Next let’s find the optimal value for ntree. Again we’ll use gridsearch to test different ntree values. It’s evident from our results that optimal ntree value for accuracy is 1500.
control <- trainControl(method="repeatedcv", number=10, repeats=3, search="grid")
tunegrid <- expand.grid(.mtry=2)
modellist <- list()
for (ntree in c(500, 1000, 1500, 2000, 2500)) {
set.seed(124)
fit <- train(Loan_Status~., data=train_rf1, method="rf", metric="Accuracy", tuneGrid=tunegrid, trControl=control, ntree=ntree)
key <- toString(ntree)
modellist[[key]] <- fit
}
# compare results
results <- resamples(modellist)
summary(results)##
## Call:
## summary.resamples(object = results)
##
## Models: 500, 1000, 1500, 2000, 2500
## Number of resamples: 30
##
## Accuracy
## Min. 1st Qu.

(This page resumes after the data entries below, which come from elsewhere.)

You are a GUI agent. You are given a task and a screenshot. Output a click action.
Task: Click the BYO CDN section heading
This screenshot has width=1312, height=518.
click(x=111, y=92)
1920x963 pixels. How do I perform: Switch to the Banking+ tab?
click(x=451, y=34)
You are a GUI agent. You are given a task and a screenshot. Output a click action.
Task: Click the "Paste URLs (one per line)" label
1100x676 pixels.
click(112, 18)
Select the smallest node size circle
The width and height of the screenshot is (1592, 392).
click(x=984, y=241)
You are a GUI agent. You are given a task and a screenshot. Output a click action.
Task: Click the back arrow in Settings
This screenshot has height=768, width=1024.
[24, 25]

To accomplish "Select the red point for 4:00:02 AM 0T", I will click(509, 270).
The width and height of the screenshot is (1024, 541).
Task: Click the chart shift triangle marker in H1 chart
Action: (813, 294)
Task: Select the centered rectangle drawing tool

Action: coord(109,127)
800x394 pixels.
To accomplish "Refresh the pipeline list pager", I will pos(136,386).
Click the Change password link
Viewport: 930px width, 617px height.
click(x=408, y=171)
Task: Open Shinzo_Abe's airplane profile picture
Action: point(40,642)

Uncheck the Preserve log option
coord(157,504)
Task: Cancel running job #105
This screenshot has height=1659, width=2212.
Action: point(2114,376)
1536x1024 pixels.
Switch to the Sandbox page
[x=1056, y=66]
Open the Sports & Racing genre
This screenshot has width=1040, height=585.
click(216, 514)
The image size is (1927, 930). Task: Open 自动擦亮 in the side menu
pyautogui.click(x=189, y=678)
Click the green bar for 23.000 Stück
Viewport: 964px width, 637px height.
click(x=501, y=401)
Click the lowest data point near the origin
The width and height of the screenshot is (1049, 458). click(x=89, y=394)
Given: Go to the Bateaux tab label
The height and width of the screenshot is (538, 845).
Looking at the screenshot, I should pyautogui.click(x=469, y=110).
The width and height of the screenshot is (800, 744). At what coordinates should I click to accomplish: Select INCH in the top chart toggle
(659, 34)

Median Mean 3rd Qu. Max. NA's
## 500 0.7346939 0.7755102 0.7959184 0.8025006 0.8190816 0.8958333 0
## 1000 0.7346939 0.7755102 0.7959184 0.8011400 0.8163265 0.8958333 0
## 1500 0.7346939 0.7755102 0.7959184 0.8018203 0.8163265 0.8979592 0
## 2000 0.7346939 0.7755102 0.7959184 0.8011400 0.8163265 0.8958333 0
## 2500 0.7346939 0.7755102 0.7959184 0.8018203 0.8163265 0.8979592 0
##
## Kappa
## Min. 1st Qu. Median Mean 3rd Qu. Max. NA's
## 500 0.2669735 0.4038375 0.4688651 0.4828621 0.545829 0.7435897 0
## 1000 0.2669735 0.4035402 0.4688651 0.4794511 0.541709 0.7435897 0
## 1500 0.2669735 0.4035402 0.4688651 0.4813131 0.541709 0.7476828 0
## 2000 0.2669735 0.4035402 0.4688651 0.4794511 0.541709 0.7435897 0
## 2500 0.2669735 0.4035402 0.4688651 0.4813131 0.541709 0.7476828 0
Our final random forest model will have mtry=2 and ntree=1500.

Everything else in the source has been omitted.